- [What the task asks]: Output the records that follow exactly as they are written.

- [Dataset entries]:
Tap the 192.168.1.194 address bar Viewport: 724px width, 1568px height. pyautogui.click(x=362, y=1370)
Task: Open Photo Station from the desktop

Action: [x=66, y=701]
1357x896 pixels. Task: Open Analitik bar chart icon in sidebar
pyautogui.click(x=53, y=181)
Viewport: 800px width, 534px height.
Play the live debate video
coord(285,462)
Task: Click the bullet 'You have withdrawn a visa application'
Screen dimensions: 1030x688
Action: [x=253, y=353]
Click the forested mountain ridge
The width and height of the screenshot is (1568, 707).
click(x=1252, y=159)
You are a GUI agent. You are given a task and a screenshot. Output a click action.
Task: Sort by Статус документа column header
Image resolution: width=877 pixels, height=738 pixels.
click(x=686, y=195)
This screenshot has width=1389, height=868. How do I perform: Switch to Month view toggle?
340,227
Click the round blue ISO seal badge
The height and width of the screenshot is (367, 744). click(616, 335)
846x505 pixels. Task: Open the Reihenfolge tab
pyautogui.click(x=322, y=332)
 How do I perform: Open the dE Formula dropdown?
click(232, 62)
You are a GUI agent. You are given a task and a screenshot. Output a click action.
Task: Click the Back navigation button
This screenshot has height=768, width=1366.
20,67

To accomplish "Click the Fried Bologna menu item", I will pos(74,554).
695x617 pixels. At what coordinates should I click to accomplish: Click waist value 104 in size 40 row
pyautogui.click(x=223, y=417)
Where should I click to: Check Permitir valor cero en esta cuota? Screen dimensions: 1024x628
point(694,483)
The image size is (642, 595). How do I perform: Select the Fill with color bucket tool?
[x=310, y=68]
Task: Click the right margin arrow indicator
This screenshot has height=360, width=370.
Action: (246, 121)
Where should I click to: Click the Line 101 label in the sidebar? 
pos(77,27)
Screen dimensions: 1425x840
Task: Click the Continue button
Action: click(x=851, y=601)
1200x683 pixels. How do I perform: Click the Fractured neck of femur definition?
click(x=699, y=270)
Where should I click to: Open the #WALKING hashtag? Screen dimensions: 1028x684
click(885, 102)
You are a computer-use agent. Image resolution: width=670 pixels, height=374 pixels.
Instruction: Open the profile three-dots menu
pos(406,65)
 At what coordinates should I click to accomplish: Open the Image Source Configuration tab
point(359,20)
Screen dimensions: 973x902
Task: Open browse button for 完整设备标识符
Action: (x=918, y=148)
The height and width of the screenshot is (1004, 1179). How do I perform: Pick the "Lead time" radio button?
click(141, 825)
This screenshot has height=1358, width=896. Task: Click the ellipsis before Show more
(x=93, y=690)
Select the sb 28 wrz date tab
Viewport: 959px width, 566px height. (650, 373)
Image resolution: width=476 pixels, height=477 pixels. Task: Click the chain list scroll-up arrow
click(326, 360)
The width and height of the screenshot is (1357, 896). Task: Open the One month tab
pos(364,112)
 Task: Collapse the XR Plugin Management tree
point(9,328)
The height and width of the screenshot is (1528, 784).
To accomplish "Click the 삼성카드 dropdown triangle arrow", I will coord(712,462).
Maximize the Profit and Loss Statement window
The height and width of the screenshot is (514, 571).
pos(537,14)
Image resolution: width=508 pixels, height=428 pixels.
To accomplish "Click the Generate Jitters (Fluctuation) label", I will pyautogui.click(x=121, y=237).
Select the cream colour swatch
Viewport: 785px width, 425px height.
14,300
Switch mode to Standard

- [Exercise solution]:
Tap the 192.168.1.194 address bar Viewport: 724px width, 1568px height. pyautogui.click(x=362, y=1370)
Task: Open Photo Station from the desktop

Action: [x=66, y=701]
1357x896 pixels. Task: Open Analitik bar chart icon in sidebar
pyautogui.click(x=53, y=181)
Viewport: 800px width, 534px height.
Play the live debate video
coord(285,462)
Task: Click the bullet 'You have withdrawn a visa application'
Screen dimensions: 1030x688
Action: [x=253, y=353]
Click the forested mountain ridge
The width and height of the screenshot is (1568, 707).
click(x=1252, y=159)
You are a GUI agent. You are given a task and a screenshot. Output a click action.
Task: Sort by Статус документа column header
Image resolution: width=877 pixels, height=738 pixels.
click(x=686, y=195)
This screenshot has width=1389, height=868. How do I perform: Switch to Month view toggle?
340,227
Click the round blue ISO seal badge
The height and width of the screenshot is (367, 744). click(616, 335)
846x505 pixels. Task: Open the Reihenfolge tab
pyautogui.click(x=322, y=332)
 How do I perform: Open the dE Formula dropdown?
click(232, 62)
You are a GUI agent. You are given a task and a screenshot. Output a click action.
Task: Click the Back navigation button
This screenshot has height=768, width=1366.
20,67

To accomplish "Click the Fried Bologna menu item", I will pos(74,554).
695x617 pixels. At what coordinates should I click to accomplish: Click waist value 104 in size 40 row
pyautogui.click(x=223, y=417)
Where should I click to: Check Permitir valor cero en esta cuota? Screen dimensions: 1024x628
point(694,483)
The image size is (642, 595). How do I perform: Select the Fill with color bucket tool?
[x=310, y=68]
Task: Click the right margin arrow indicator
This screenshot has height=360, width=370.
Action: (246, 121)
Where should I click to: Click the Line 101 label in the sidebar? 
pos(77,27)
Screen dimensions: 1425x840
Task: Click the Continue button
Action: click(x=851, y=601)
1200x683 pixels. How do I perform: Click the Fractured neck of femur definition?
click(x=699, y=270)
Where should I click to: Open the #WALKING hashtag? Screen dimensions: 1028x684
click(885, 102)
You are a computer-use agent. Image resolution: width=670 pixels, height=374 pixels.
Instruction: Open the profile three-dots menu
pos(406,65)
 At what coordinates should I click to accomplish: Open the Image Source Configuration tab
point(359,20)
Screen dimensions: 973x902
Task: Open browse button for 完整设备标识符
Action: (x=918, y=148)
The height and width of the screenshot is (1004, 1179). How do I perform: Pick the "Lead time" radio button?
click(141, 825)
This screenshot has height=1358, width=896. Task: Click the ellipsis before Show more
(x=93, y=690)
Select the sb 28 wrz date tab
Viewport: 959px width, 566px height. (650, 373)
Image resolution: width=476 pixels, height=477 pixels. Task: Click the chain list scroll-up arrow
click(326, 360)
The width and height of the screenshot is (1357, 896). Task: Open the One month tab
pos(364,112)
 Task: Collapse the XR Plugin Management tree
point(9,328)
The height and width of the screenshot is (1528, 784).
To accomplish "Click the 삼성카드 dropdown triangle arrow", I will coord(712,462).
Maximize the Profit and Loss Statement window
The height and width of the screenshot is (514, 571).
pos(537,14)
Image resolution: width=508 pixels, height=428 pixels.
To accomplish "Click the Generate Jitters (Fluctuation) label", I will pyautogui.click(x=121, y=237).
Select the cream colour swatch
Viewport: 785px width, 425px height.
14,300
Switch mode to Standard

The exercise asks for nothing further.